Boris and I walked. We took the switchback path up the hill where you used to run, straight up, bisecting the pavement. You were a wonder to watch, my love, strong and powerful. I should be still running my old route through our neighborhood, becoming a runner, day by day. Disappointed and bummed out that you are faster and stronger with absolutely no effort at all. You should be coaching me on my push-up style, while hanging, one-armed, from the chin up bar. I should be spurred on by your crazy metabolism and natural form. I should still get to watch you move.
It is Saturday. Your friends are probably playing poker. You should be there, feeding them your secret recipe ribs. The same ribs I fed them at your memorial, where your friends did not mingle with our family, where weird Joan let her weird son ramble on and on through the microphone about freak storms and tsunamis, how hot he thinks his mother is, and how you shouldn't ever let anyone drown. He kept on until I realized no one was going to stop him for me, so I had Dean pull the plug on the power strip, and weird son rambled on into relative silence as your father walked away. Later, I did cartwheels alone in the rain, while everyone huddled inside the barn, listening to Bob Dylan, ignoring the same weird son and his rant about rainbows.
I looked it up because I had lost count: 88 weeks ago tonight, you were playing poker, calling me from the road on the way home to see if I am still awake, telling me about the hands you won, and how you split the pot. I had been running every day for 22 days, and you'd told me you were proud of me. In the words of a movie that tender widows should not see, "the night would have been ordinary, even commonplace, if not for the morning that it preceded."

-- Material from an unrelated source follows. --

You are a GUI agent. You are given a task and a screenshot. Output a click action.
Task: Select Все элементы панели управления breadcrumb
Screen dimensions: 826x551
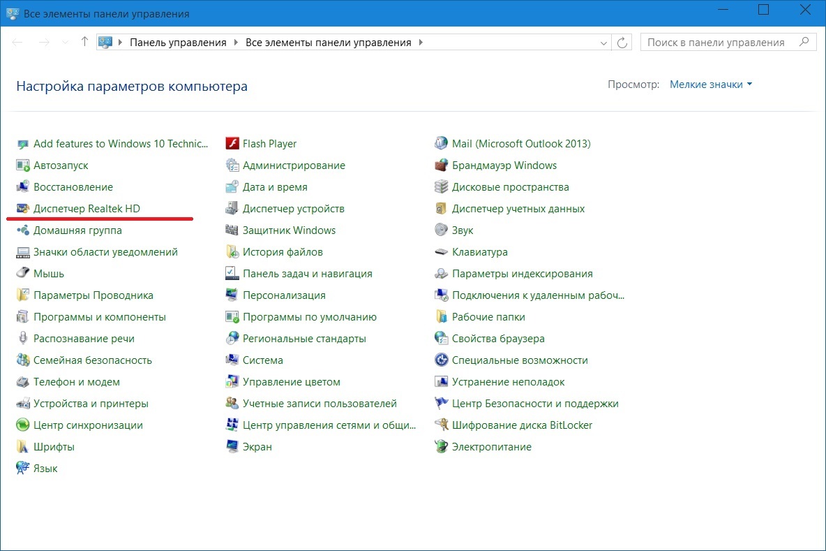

I started running again yesterday, starting from zero, at the couch end of couch-to-5k. It was nice. I was proud of myself. I did not end with stretches and push-ups in the living room as I used to, with you being quietly proud of me for being so proud of myself. I'm no longer training to keep up with you on the trail, to be stronger and faster and more fit to keep up with our life, to extend our hikes and make for crazier climbs. Not training to look better, as I was before, though you always told me you thought I was beautiful.
Now it is just me, staring up at the sky, asking if you saw me running, if you know that I am trying, that I am taking care of this meat suit I still live inside. Trying to not make this worse by letting this physical form go soft and unyielding and stiff. I am trying my love. With our bees, and our dog, and our switchback paths, I am trying. I wish you were here with me, living our ordinary life.